- [Exercise requirements] Check each line of the entries for "Website" and report the ones that have it.

══ Input data ══

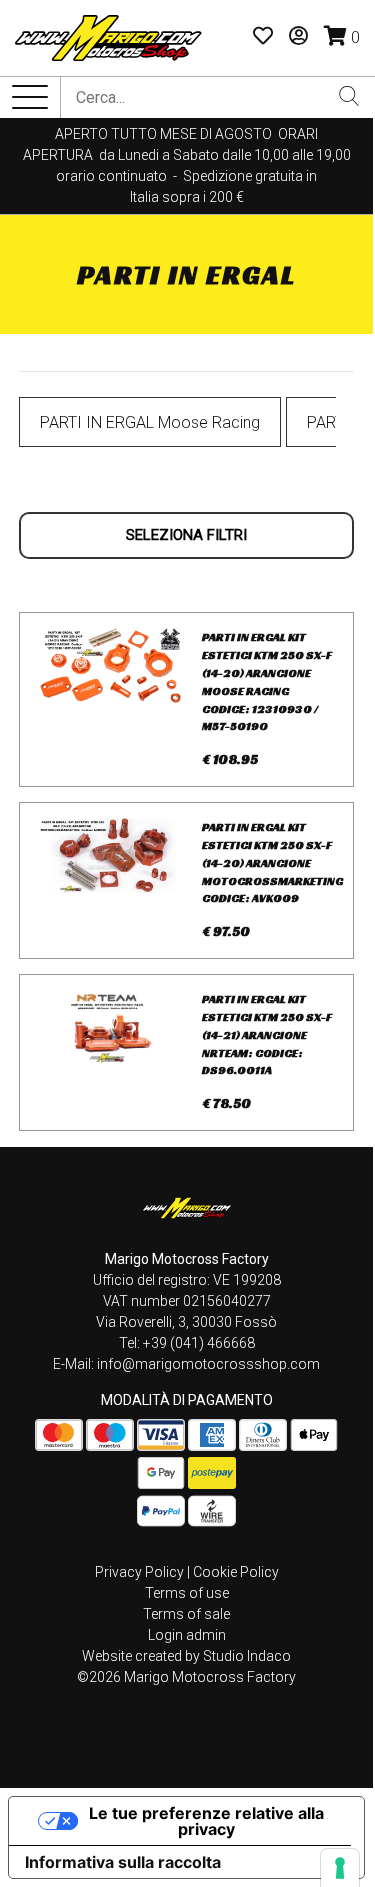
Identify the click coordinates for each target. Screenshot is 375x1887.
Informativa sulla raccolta (123, 1862)
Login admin (187, 1635)
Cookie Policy (236, 1572)
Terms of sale (186, 1614)
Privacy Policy (139, 1572)
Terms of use (187, 1593)
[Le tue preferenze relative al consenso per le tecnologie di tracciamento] (340, 1868)
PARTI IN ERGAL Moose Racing (150, 422)
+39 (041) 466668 (199, 1343)
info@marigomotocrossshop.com (208, 1364)
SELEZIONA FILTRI (186, 535)
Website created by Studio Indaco (186, 1656)
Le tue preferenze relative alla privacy (206, 1821)
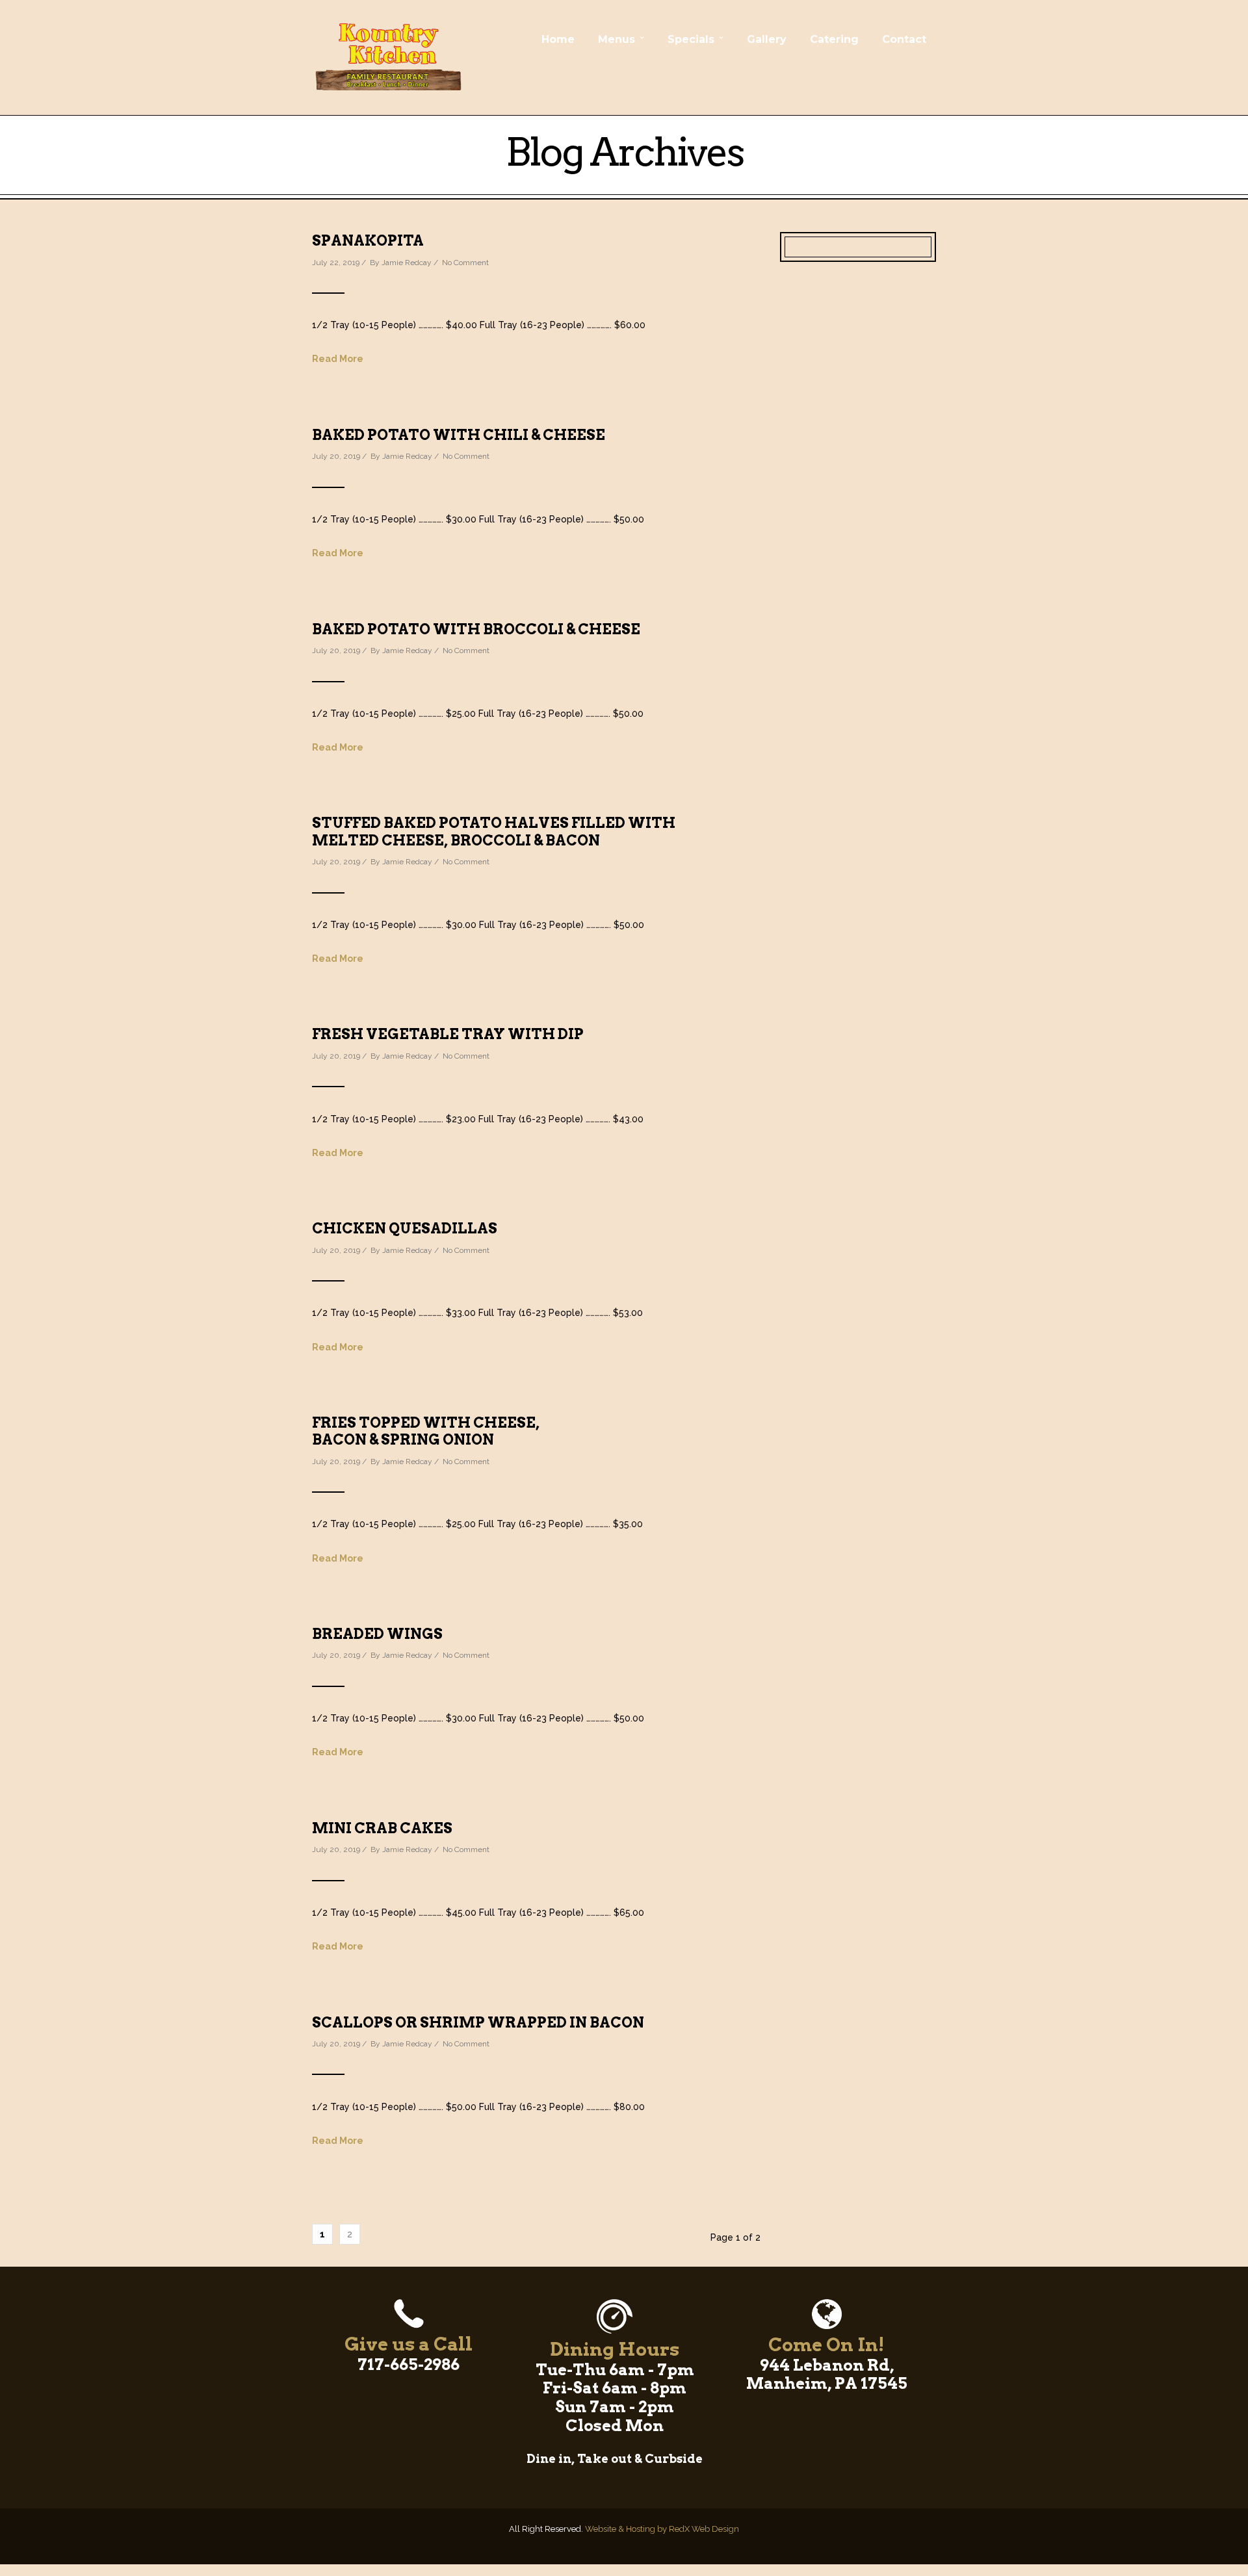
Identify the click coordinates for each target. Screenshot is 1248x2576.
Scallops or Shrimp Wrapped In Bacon (478, 2022)
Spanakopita (368, 240)
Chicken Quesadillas (404, 1228)
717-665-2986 (409, 2364)
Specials (691, 39)
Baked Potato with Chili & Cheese (458, 434)
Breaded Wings (377, 1633)
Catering (834, 39)
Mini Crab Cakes (382, 1828)
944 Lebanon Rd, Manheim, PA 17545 (826, 2374)
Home (558, 39)
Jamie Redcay (407, 262)
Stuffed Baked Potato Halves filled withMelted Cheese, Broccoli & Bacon (493, 831)
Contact (904, 39)
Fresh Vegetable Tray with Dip (448, 1033)
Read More (337, 359)
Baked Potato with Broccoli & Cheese (476, 629)
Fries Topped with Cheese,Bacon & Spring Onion (426, 1431)
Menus (616, 39)
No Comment (465, 262)
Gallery (766, 39)
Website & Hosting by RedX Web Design (662, 2529)
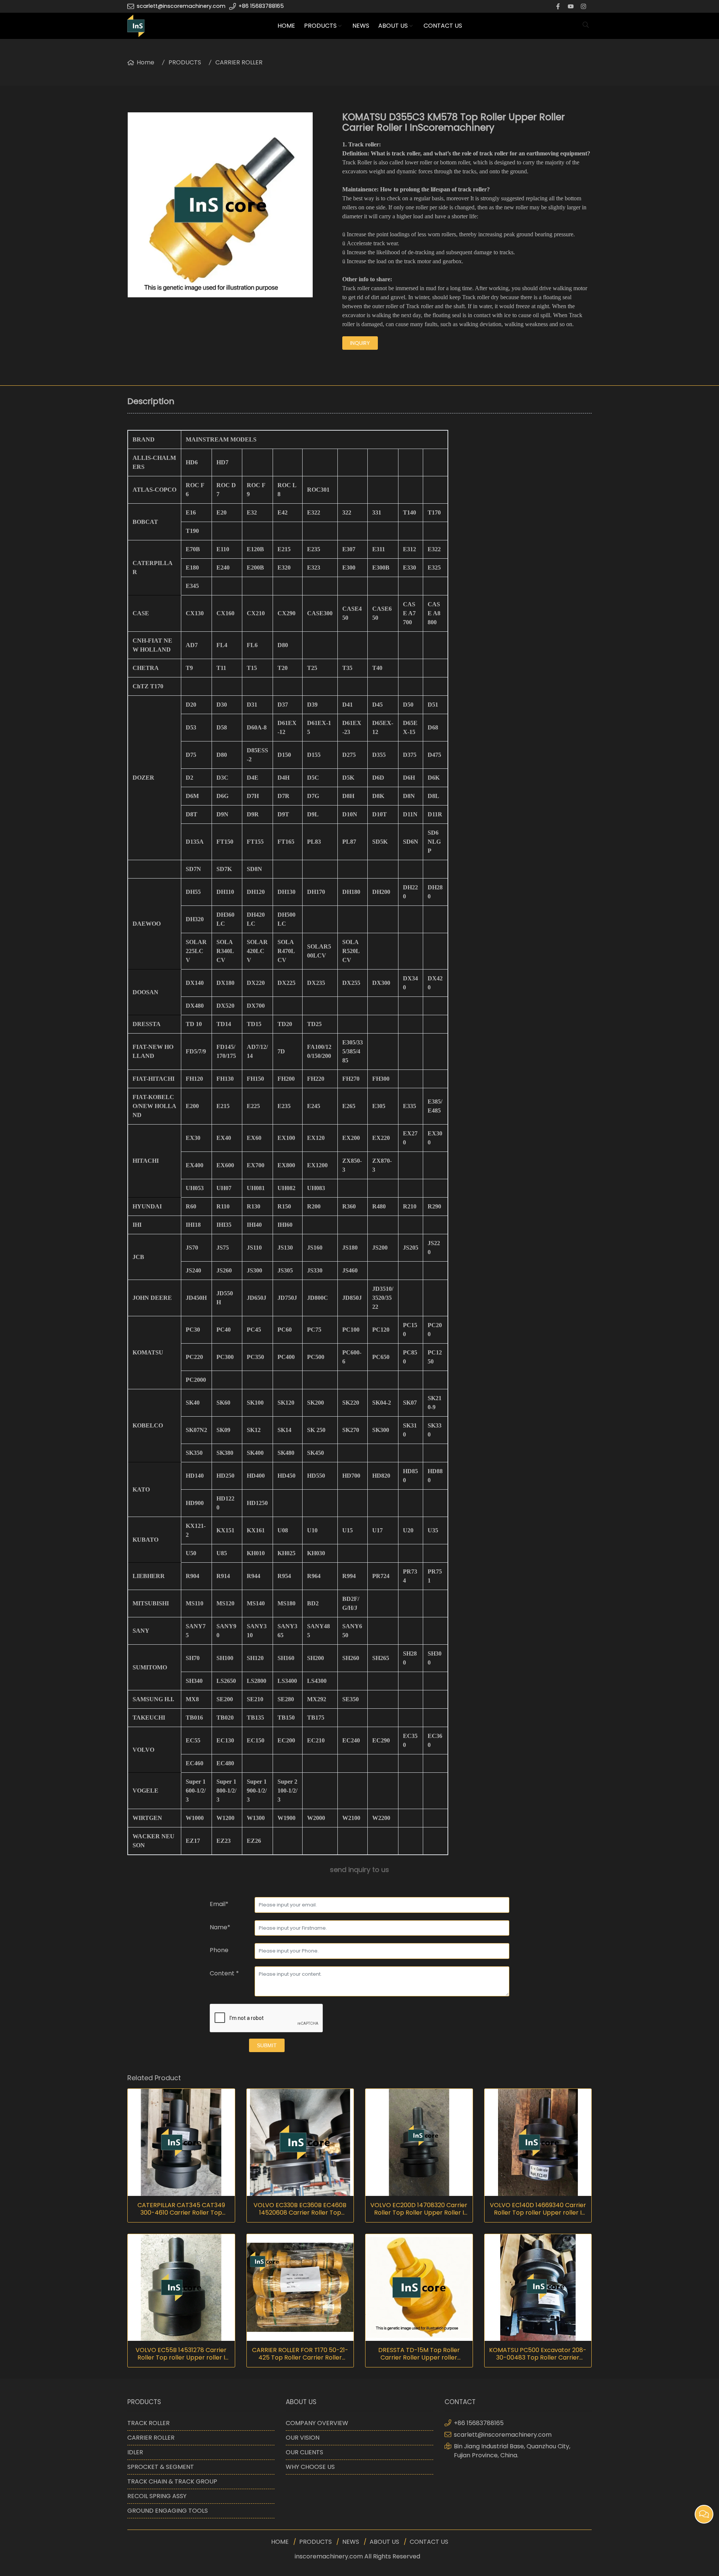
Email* (219, 1904)
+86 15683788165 (261, 6)
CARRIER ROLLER (239, 62)
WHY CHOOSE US (310, 2467)
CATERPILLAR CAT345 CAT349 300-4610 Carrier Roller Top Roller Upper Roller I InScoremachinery (181, 2209)
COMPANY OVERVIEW (317, 2423)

═══

- [Exercise result]
Website created by Studio Indaco (186, 1656)
Website & Hosting by RedX Web Design (662, 2529)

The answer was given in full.